According to press reports a few days ago, the final agreement was reached 48 hours after a phone call between the Italian Prime Minister and the Egyptian leader Al Sisi. Ironically, this phone call was formally "sold" as an opportunity to talk about the Libyan affair and the Regeni case.
Thinking badly is a sin, but often one guesses, Giulio Andreotti said. Interestingly, the approval of the sale came at the same time as the IMF's agreement to an emergency loan of $5.2 billion a few weeks after the IMF's Executive Board granted another emergency loan of $2.77 billion to Egypt. From 2016 to 2019, Egypt had already received $12 billion from the IMF as an incentive for urgent structural reforms. But the Egyptian commitment seems to have gone in completely different directions.
Many opponents and commentators have questioned the impact of these mega loans on the Egyptian population: the poverty rate has increased by 17%, 60% of the population is considered poor or vulnerable by the World Bank, the health and education system is collapsing and foreign debt has tripled. Although there is no public information available to understand how IMF funds have been used since 2016 (see the petition launched to ask the IMF to make any future loan to Egypt conditional on transparency, accountability and human rights), huge financial resources have been spent on projects in new cities reserved for the elite, in sumptuous presidential palaces and of course in the arms trade.
Egypt is the third largest arms importer in the world. In this context, the sale of the two frigates and other war material is not only a mockery, but describes the Italian political paradox well. On the one hand there is a total absence of political sensitivity: for some time now the truth has been demanded after the murder of Giulio Regeni, a truth that has never arrived. Much of the evidence and testimonies collected indicate that Giulio Regeni was kidnapped, tortured and killed by the Egyptian security forces, but by the Egyptian authorities reluctance to cooperate with the Italian justice system has prevailed. The case of the student of the University of Bologna, Patrick Zaky, detained in Egypt since last February, also bears witness to this.
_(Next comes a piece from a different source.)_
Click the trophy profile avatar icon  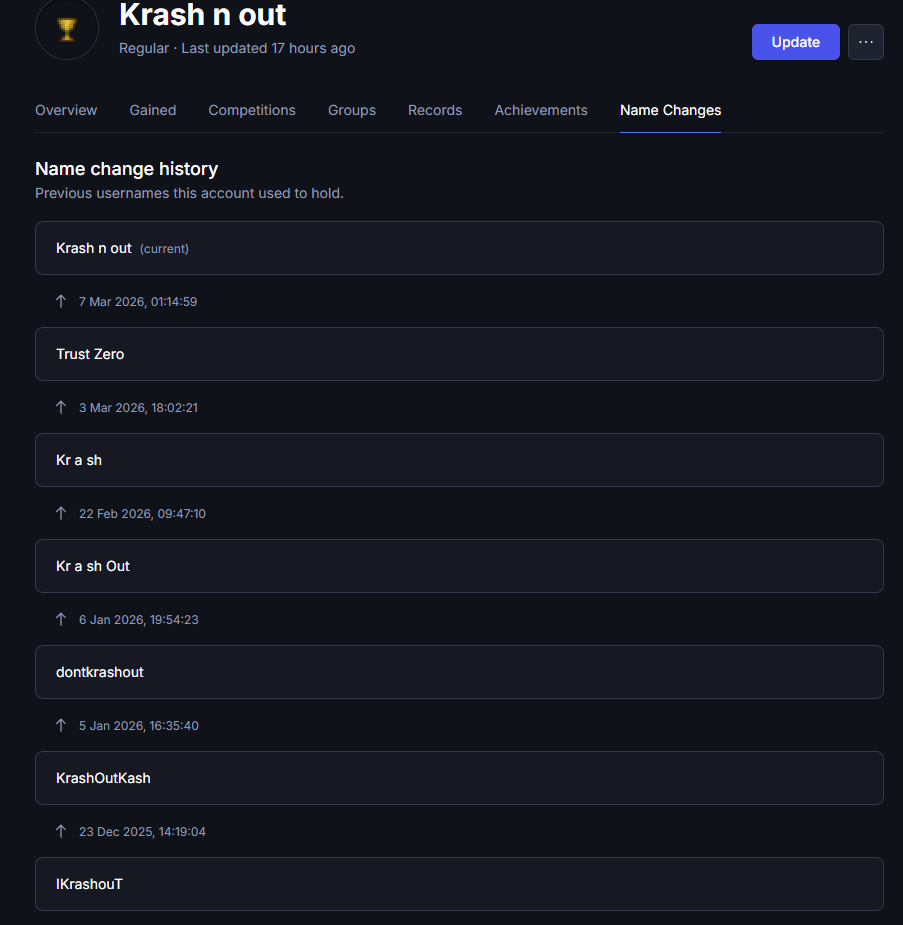click(x=67, y=28)
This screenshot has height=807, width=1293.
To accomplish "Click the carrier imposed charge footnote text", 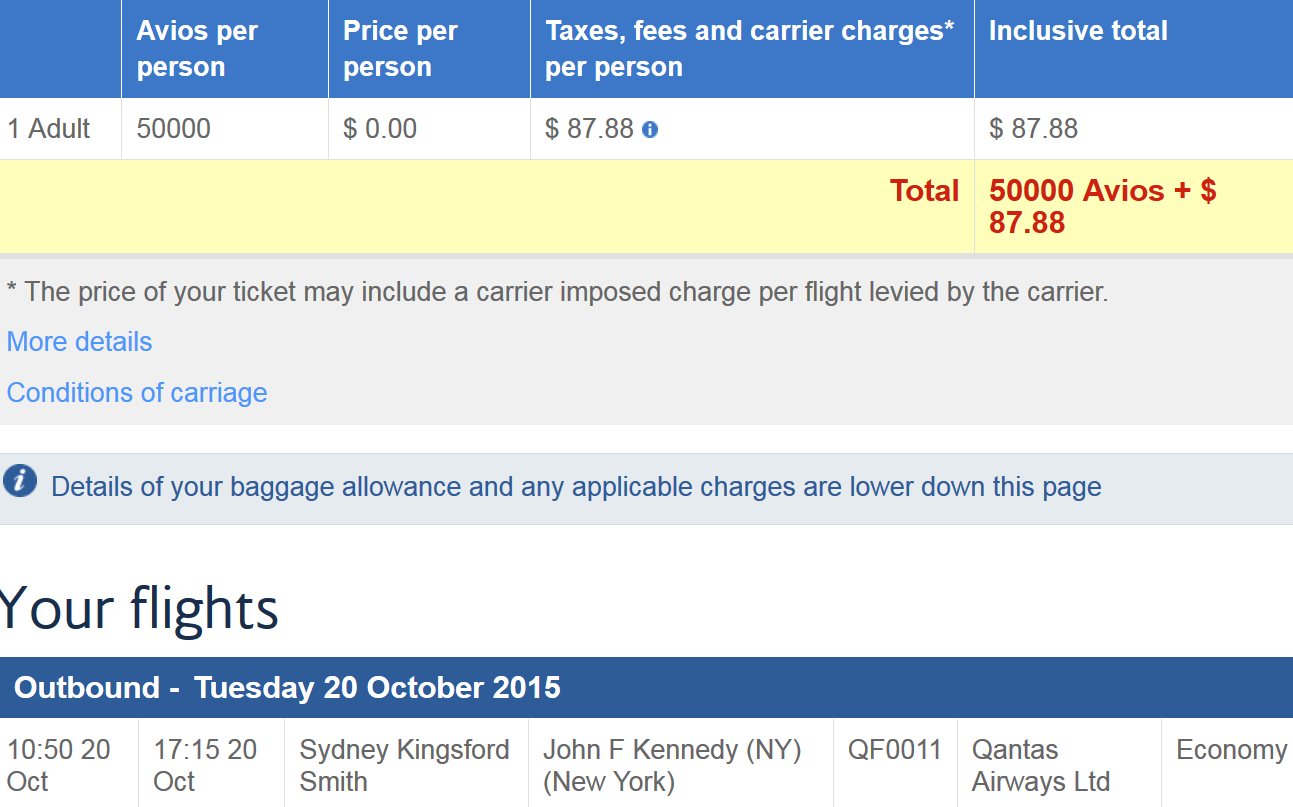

On the other hand, a total disorder of Italian foreign policy emerges: in the Mediterranean chessboard, and particularly around the Libyan question, Egypt and Italy do not have the same positions. Al Sisi continues to feed Haftar and Italy should be with the Al Serraj government, the only one recognized by the United Nations.
Now, that one should work for peace in Libya, returning to the "game" quickly is undoubtedly urgent, but that while waiting for all this to happen, Italy sells weapons to a country on the other side of the Libyan table, seems objectively stupid behavior.
That's why the criticism of the Italian government's actions was right and proper and the embarrassment of many who see human rights bent on the altar of a foolish political realism was equally clear.